== Written task ==
Take the lines of the records starting with the line that contains "The image size is (796, 1364)." and going on through the line that contains "at that location.", and switch "Describe" for "Identify" while leaving everything else unchanged. Return only those lines.

== Dataset excerpts ==
....................
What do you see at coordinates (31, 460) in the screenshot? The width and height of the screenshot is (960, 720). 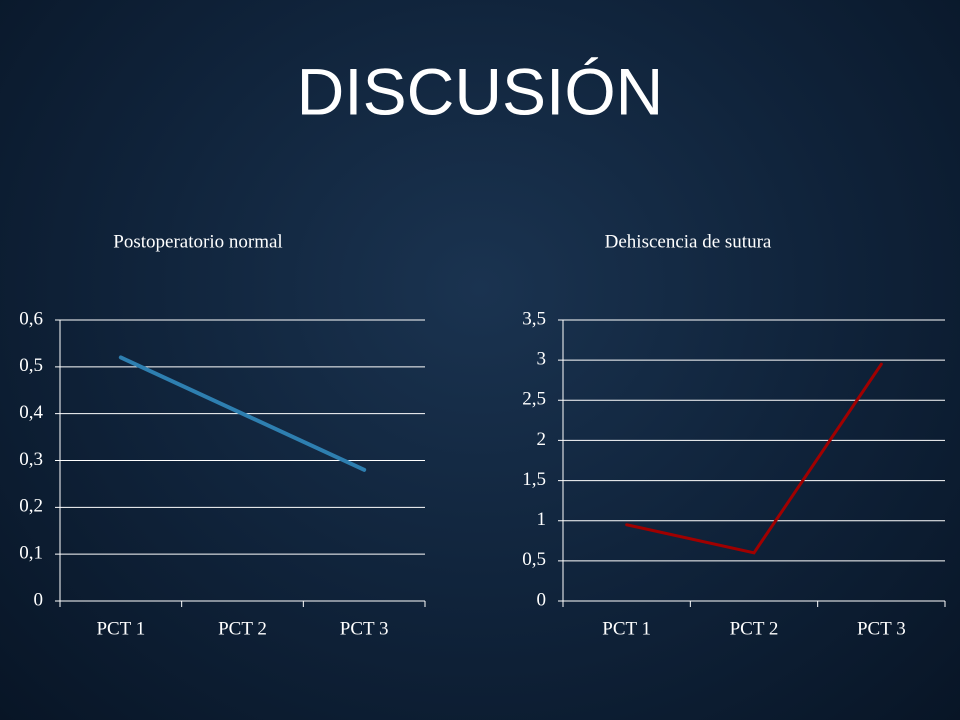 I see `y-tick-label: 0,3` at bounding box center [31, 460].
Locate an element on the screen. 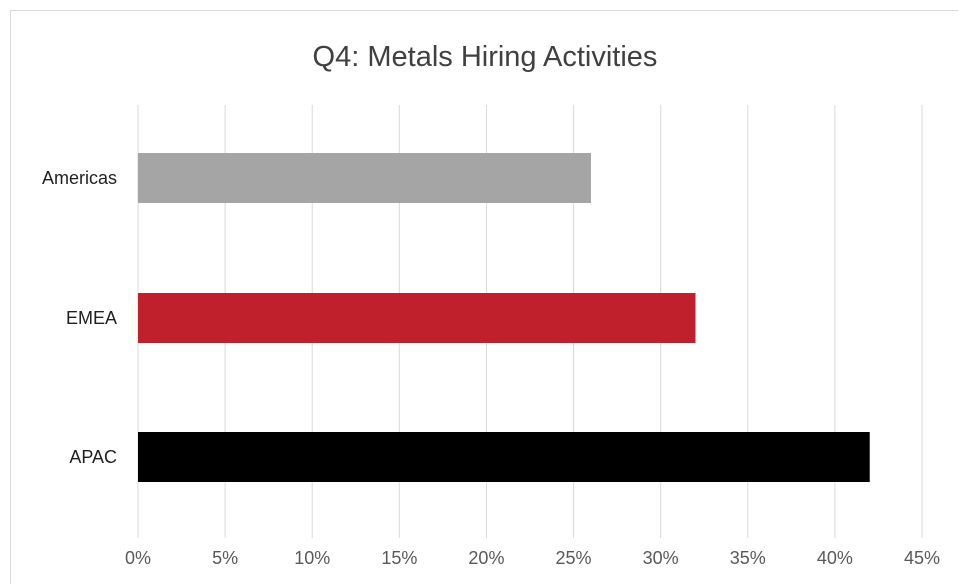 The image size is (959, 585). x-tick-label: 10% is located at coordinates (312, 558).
....................
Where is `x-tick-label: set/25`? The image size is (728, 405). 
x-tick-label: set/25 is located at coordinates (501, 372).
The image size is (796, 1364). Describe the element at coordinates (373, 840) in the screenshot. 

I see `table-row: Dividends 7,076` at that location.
....................
== Answer space ==
The image size is (796, 1364). Identify the element at coordinates (373, 840) in the screenshot. 

I see `table-row: Dividends 7,076` at that location.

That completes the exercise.